The Swedish Football Association (Svenska Fotbollförbundet, SvFF) is the governing and body of football in Sweden. It organises the football leagues – Allsvenskan for men and Damallsvenskan for women – and the men's and women's national teams. It is based in Solna and is a founding member of both FIFA and UEFA. SvFF is supported by 24 district organisations.

== Background ==

Svenska Fotbollförbundet (SvFF) (English: Swedish Football Association) was founded in Stockholm on 18 December 1904 and is the sports federation responsible for the promotion and administration of organised football in Sweden and also represents the country outside Sweden. SvFF is affiliated to the Swedish Sports Confederation (RF) and the Fédération Internationale de Football Association (FIFA) and Union of European Football Associations (UEFA).

In 2009 there were 3,359 clubs affiliated to the Swedish Football Association with a total of more than a million members, of whom about 500,000 were active players. Together, they accounted for almost one third of the total Swedish sports movement activities.

SvFF administers the Swedish men's respectively women's national football teams, other football teams and leagues including the Allsvenskan and Superettan. The motto of Swedish football – "one club in every village, football for all" – is reflected in the democratic constitution of Swedish football. All football competition in the nation is arranged by the SvFF and its 24 district organisations. The clubs are voting members at the annual meetings of the district organisations. The district organisations and the elite clubs are entitled to vote at the F.A.'s general meeting.

SvFF was the sole owner of Sweden's national stadium, the Råsunda Stadium in Solna, from 1999 until it was replaced in 2012 by Friends Arena, located about 1 kilometer away and also in Solna. SvFF is the lead partner in the consortium that owns the current stadium, and maintains its offices there (as it did at the prior stadium).

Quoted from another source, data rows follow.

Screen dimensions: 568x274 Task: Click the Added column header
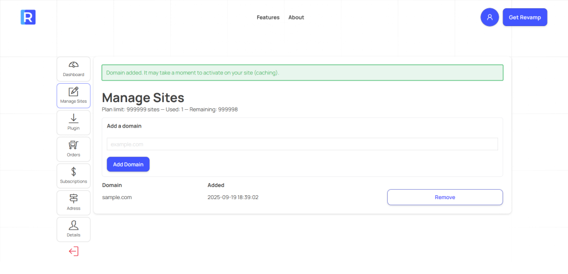(216, 185)
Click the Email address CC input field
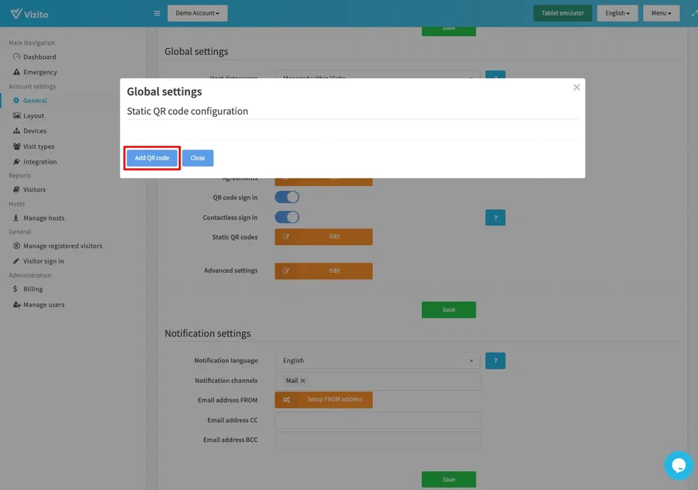Viewport: 698px width, 490px height. click(x=377, y=420)
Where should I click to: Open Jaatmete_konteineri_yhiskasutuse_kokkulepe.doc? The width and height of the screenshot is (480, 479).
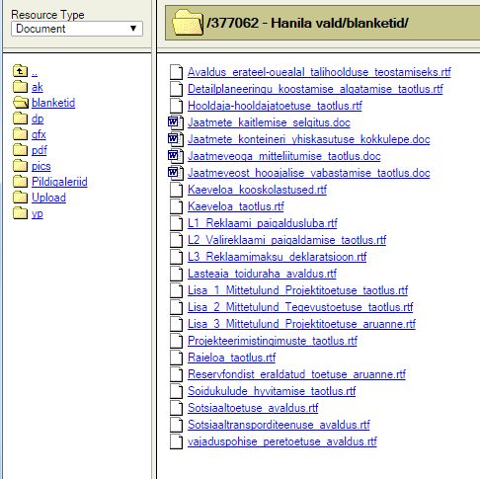point(309,139)
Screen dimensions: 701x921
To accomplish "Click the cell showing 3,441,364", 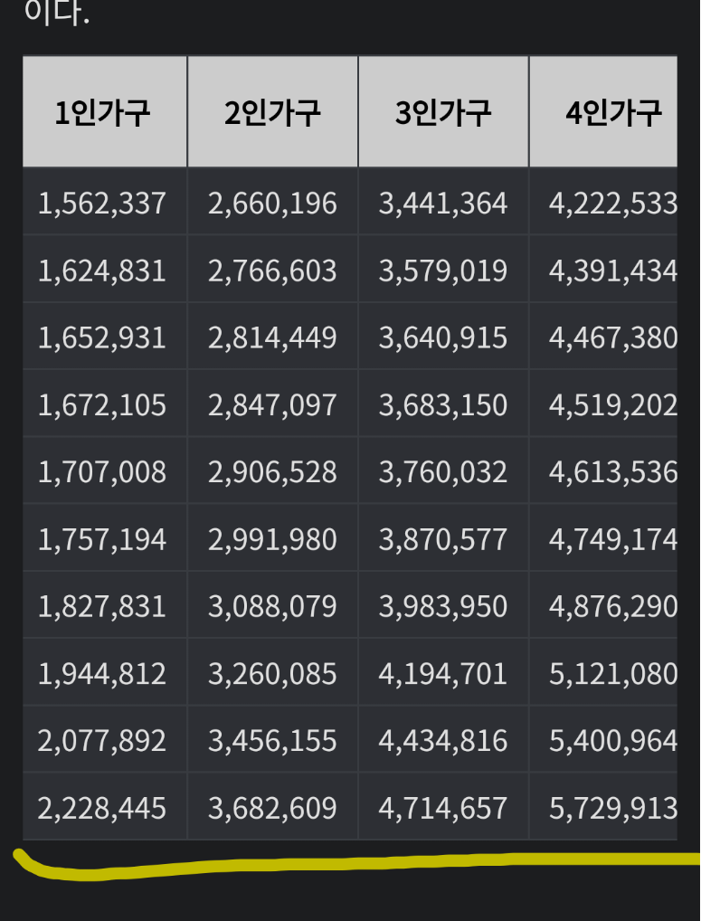I will tap(443, 202).
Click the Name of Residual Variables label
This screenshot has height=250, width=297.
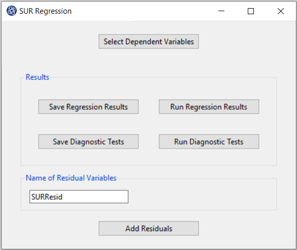tap(71, 178)
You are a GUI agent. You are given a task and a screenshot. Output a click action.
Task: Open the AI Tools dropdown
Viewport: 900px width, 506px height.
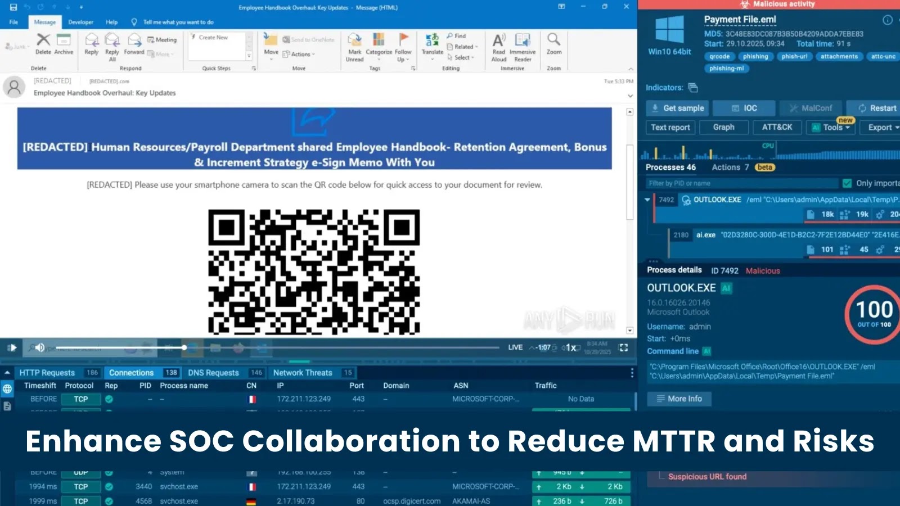point(831,128)
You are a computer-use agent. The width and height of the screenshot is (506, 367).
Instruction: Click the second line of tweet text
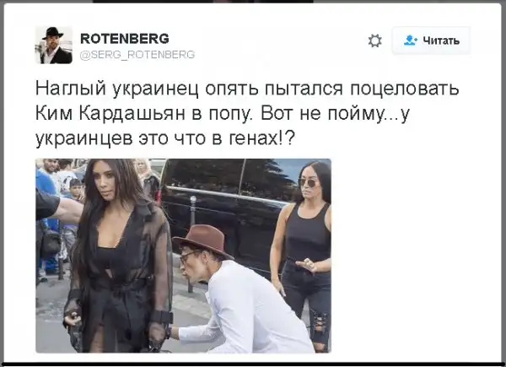(x=223, y=114)
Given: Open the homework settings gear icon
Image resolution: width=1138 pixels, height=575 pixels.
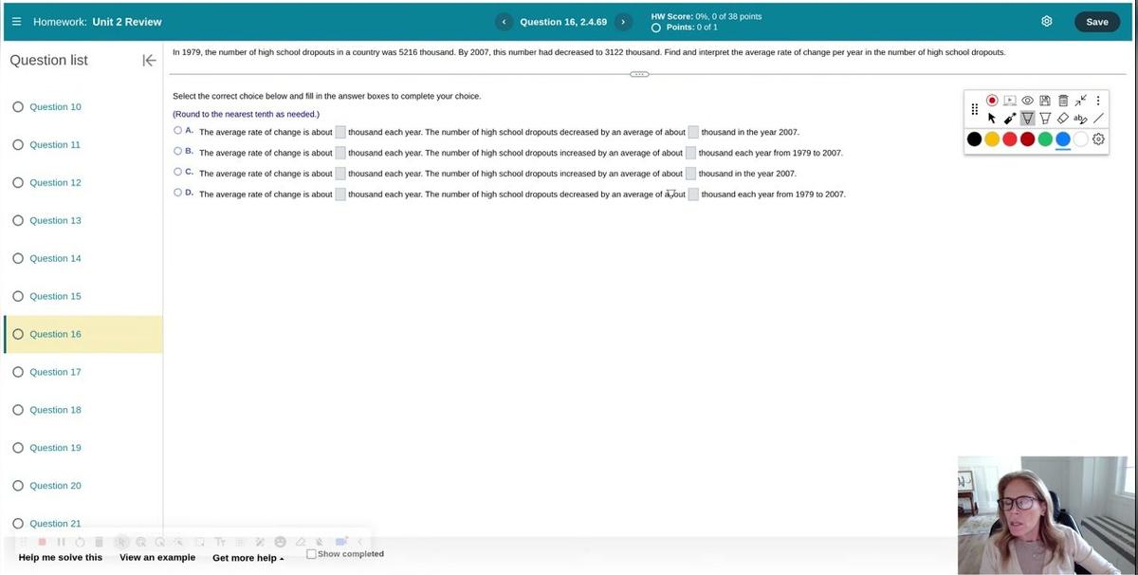Looking at the screenshot, I should [1047, 22].
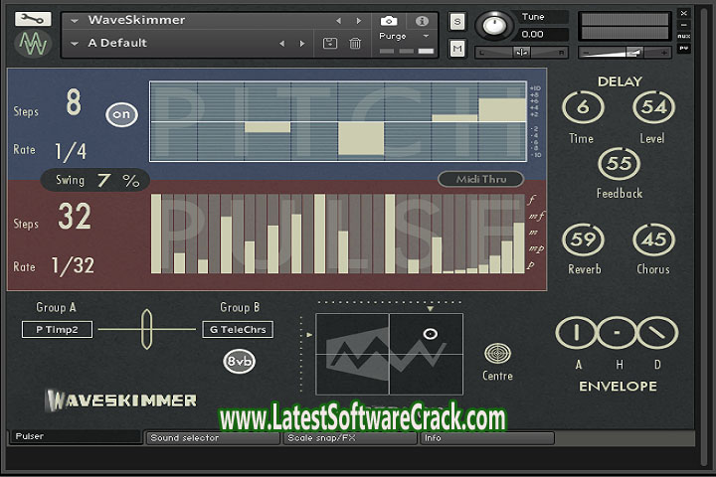
Task: Click the envelope Attack knob
Action: [x=576, y=332]
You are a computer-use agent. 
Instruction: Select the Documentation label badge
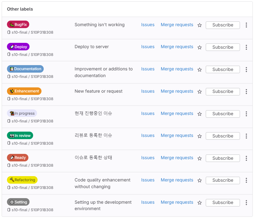pos(25,69)
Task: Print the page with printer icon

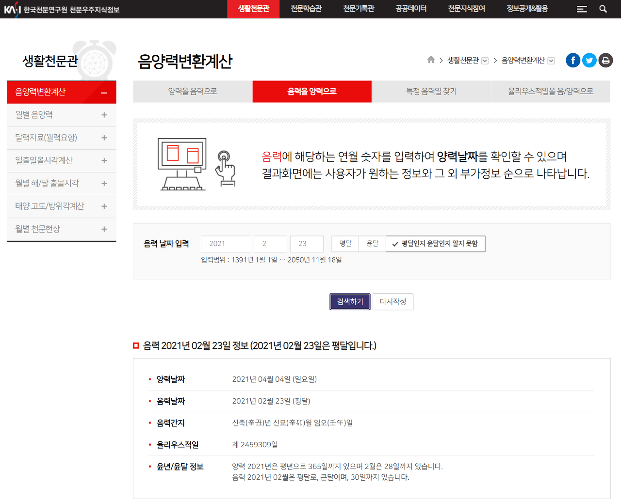Action: [x=605, y=60]
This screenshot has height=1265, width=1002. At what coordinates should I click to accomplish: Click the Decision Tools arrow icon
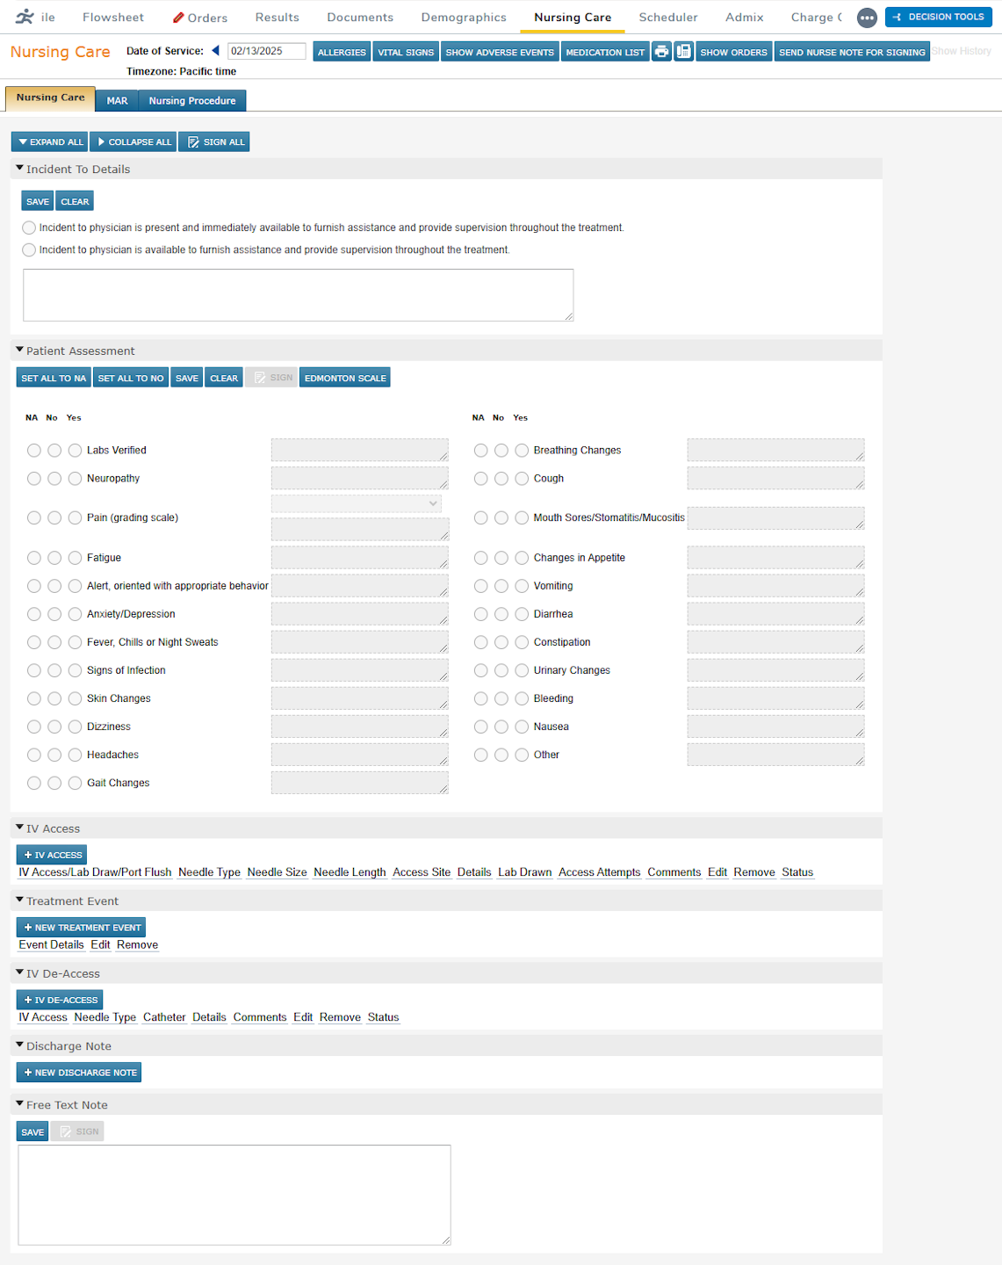[x=897, y=17]
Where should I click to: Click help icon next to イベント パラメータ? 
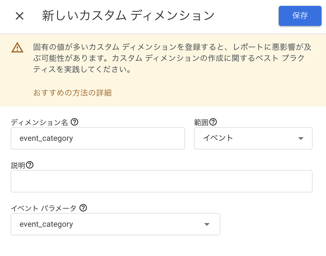(83, 208)
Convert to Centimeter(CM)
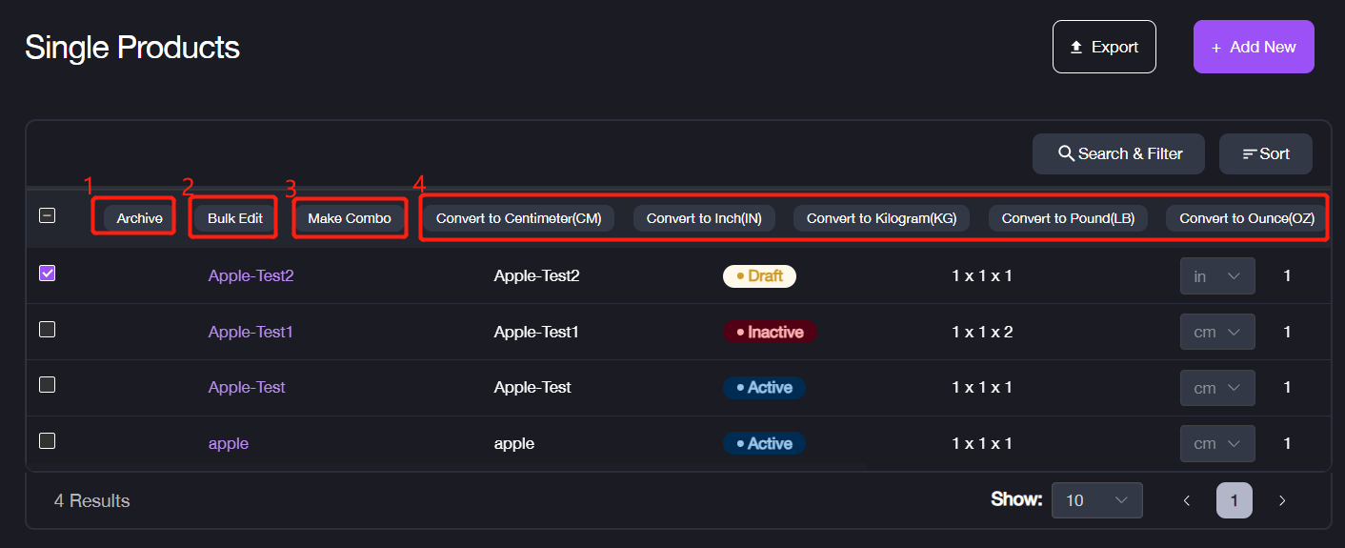This screenshot has height=548, width=1345. coord(518,218)
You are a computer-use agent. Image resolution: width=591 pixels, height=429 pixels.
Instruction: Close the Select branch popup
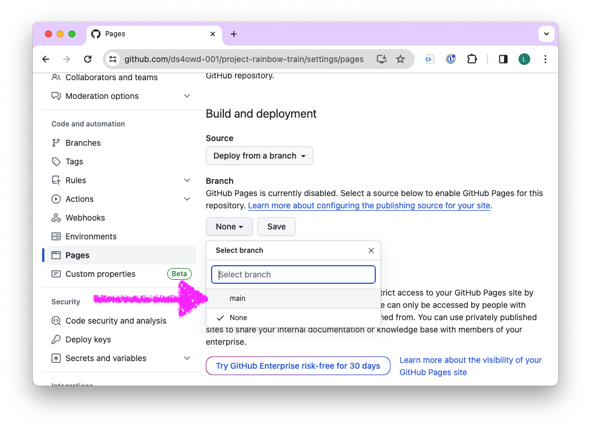[x=371, y=250]
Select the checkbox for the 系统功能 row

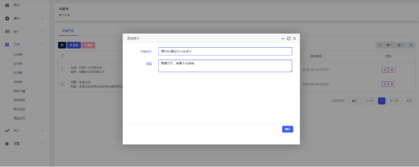point(63,84)
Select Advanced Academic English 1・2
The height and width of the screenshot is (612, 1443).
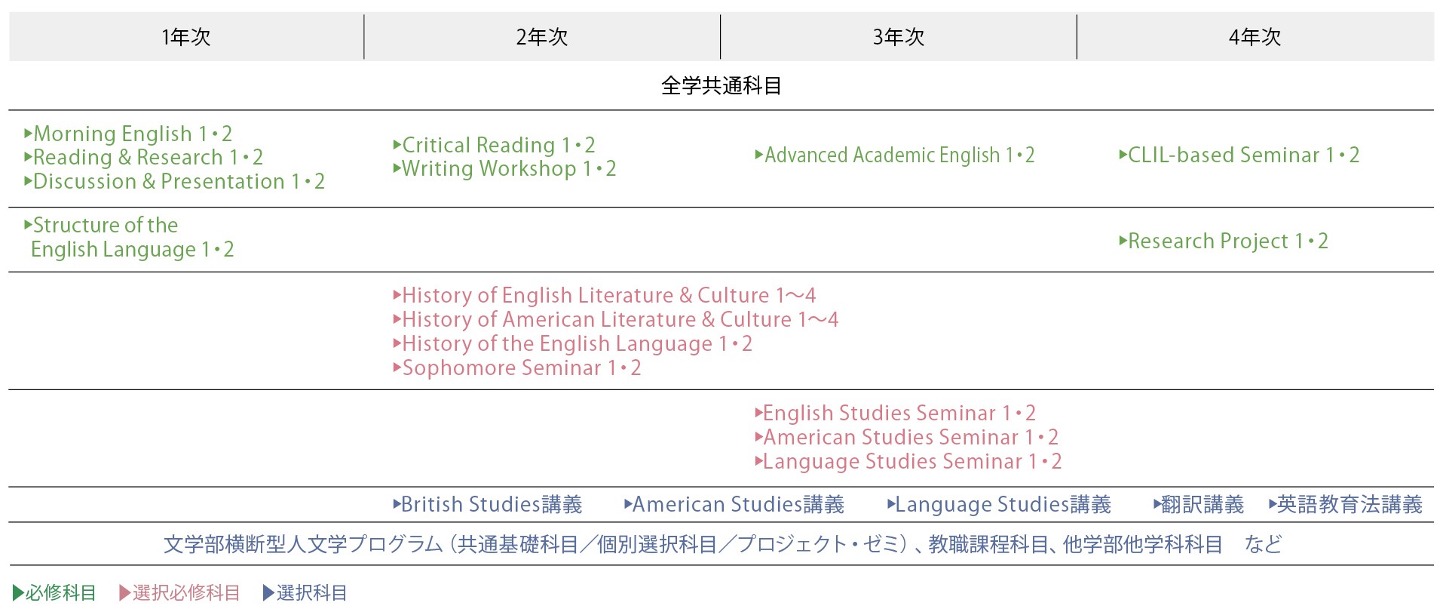click(x=894, y=155)
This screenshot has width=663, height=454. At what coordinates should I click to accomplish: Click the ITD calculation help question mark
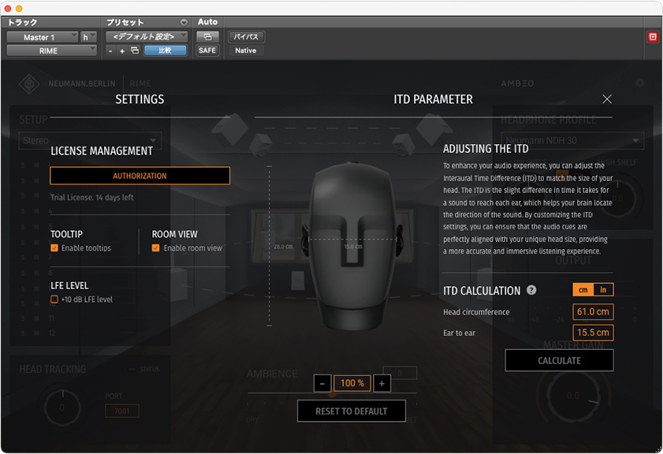tap(531, 290)
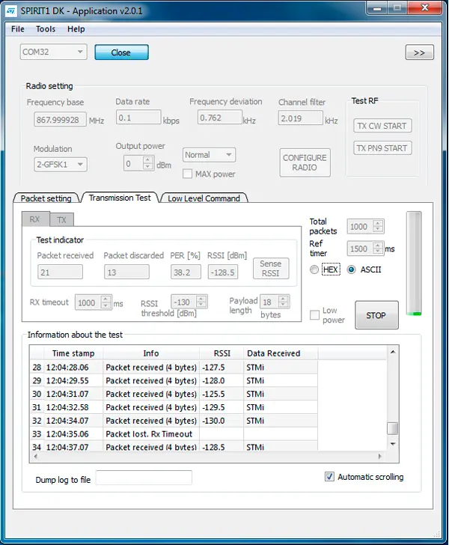Screen dimensions: 449x545
Task: Enable the MAX power checkbox
Action: [189, 174]
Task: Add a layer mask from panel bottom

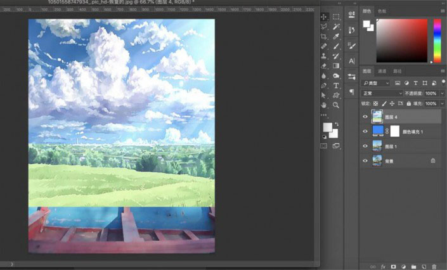Action: point(393,267)
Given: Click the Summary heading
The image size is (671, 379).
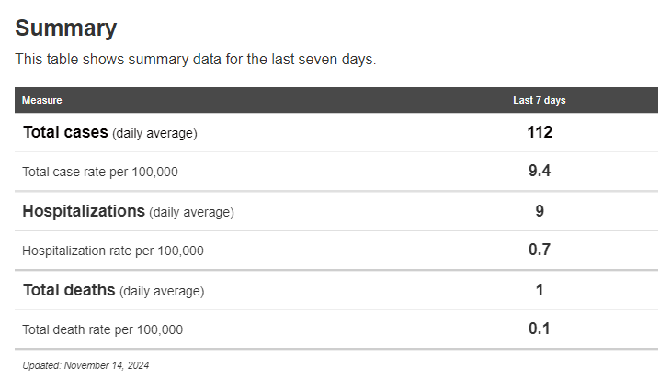Looking at the screenshot, I should [65, 28].
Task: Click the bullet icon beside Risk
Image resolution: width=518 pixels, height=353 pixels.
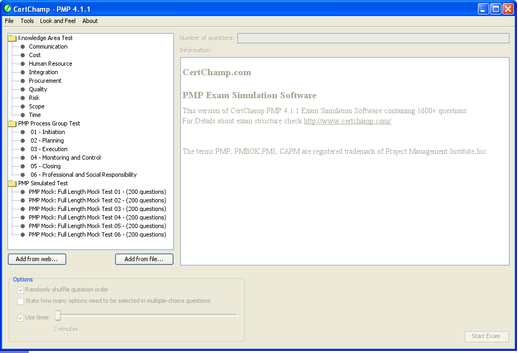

The Swedish Football Association Football Gala is held annually in November since 2005. It includes the award for the best male player (Guldbollen) and female players (Diamantbollen).

SvFF had a turnover 2008 of 554 MSEK.

Karl-Erik Nilsson was the President between March 2012 and March 2023. He was replaced by Fredrik Reinfeldt, former Prime Minister of Sweden. On 22 March 2025 Simon Åström, former chairman of SEF, was elected after the nominating committee supported Åström's candidacy and Reinfeldt chose to not stand for re-election.

== Early history ==

The first Swedish national football championship was played in 1896 but it was 7 years later in 1903 that the Riksidrottsförbundet was formed which was to be the precursor to the Svenska Fotbollförbundet. The new organisation had a football and hockey section (hockey being the term for bandy at that time and not ice hockey or field hockey). In 1904 Sweden was one of 7 nations that founded FIFA. It also introduced ice hockey to Sweden in 1920, before the 1922 establishment of the Swedish Ice Hockey Association. Before the 1925 establishment of the Swedish Bandy Association, the Swedish Football Association also administered organized bandy in Sweden.

In 1906, the name Svenska Fotbollförbundet (Swedish Football Association) was officially accepted and the following year SvFF was officially voted into FIFA. On 12 July 1908, Sweden's first international match was played in which Norway were defeated 11–3 in Gothenburg. However the Olympics were a disappointment for Sweden, losing 1–12 to England and 0–2 to the Netherlands.

== Competitions ==
Svenska Fotbollförbundet is responsible for organising the following competitions:

===Men's football===
- Allsvenskan (Tier 1)
- Superettan (Tier 2)
- Division 1 (Tier 3) – two sections
- Division 2 (Tier 4) – six sections
- Division 3 (Tier 5) – twelve sections
- Folksam utvecklingsserie – two sections

===Women's football===
- Damallsvenskan (Tier 1)
- Elitettan (Tier 2)
- Division 1 Norrettan (Tier 3)
- Division 1 Söderettan (Tier 3)
- Division 2 (Tier 4) – nine sections

===Junior===
- Juniorallsvenskan
- Pojkallsvenskan

===Cups===
- Svenska Cupen – Men
- Svenska Cupen – Women
- CANAL+-cupen – Junior Boys
- Cup Kommunal – Junior Girls

==Honours==

===Men's===
- FIFA World Cup
- Runners-up (1958)
- Third place (1950, 1994)

- Olympic Games
- Winners (1948)
- Third place (1924, 1952)

- FIFA U-17 World Cup
- Third place (2013)

- UEFA European Under-21 Championship
- Winners (2015)
- Runners-up (1992)

===Women's===
- FIFA Women's World Cup
- Runners-up (2003)
- Third place (1991, 2011, 2019, 2023)

- Olympic Games
- Runners-up (2016)2020

- UEFA Women's Championship
- Winners (1984)
- Runners-up (1987, 1995, 2001)

- UEFA Women's Under-19 Championship
- Winners (1999, 2012, 2015)
- Runners-up (2009)

- UEFA Women's Under-17 Championship
- Runners-up (2013)

== District Football Associations ==
Swedish football is built on a single pyramid league system. While the SvFF administers the top leagues, the 24 district or regional associations administers youth football and the lower-tier leagues from Division 4 (men) and Division 3 (women), respectively, and further below.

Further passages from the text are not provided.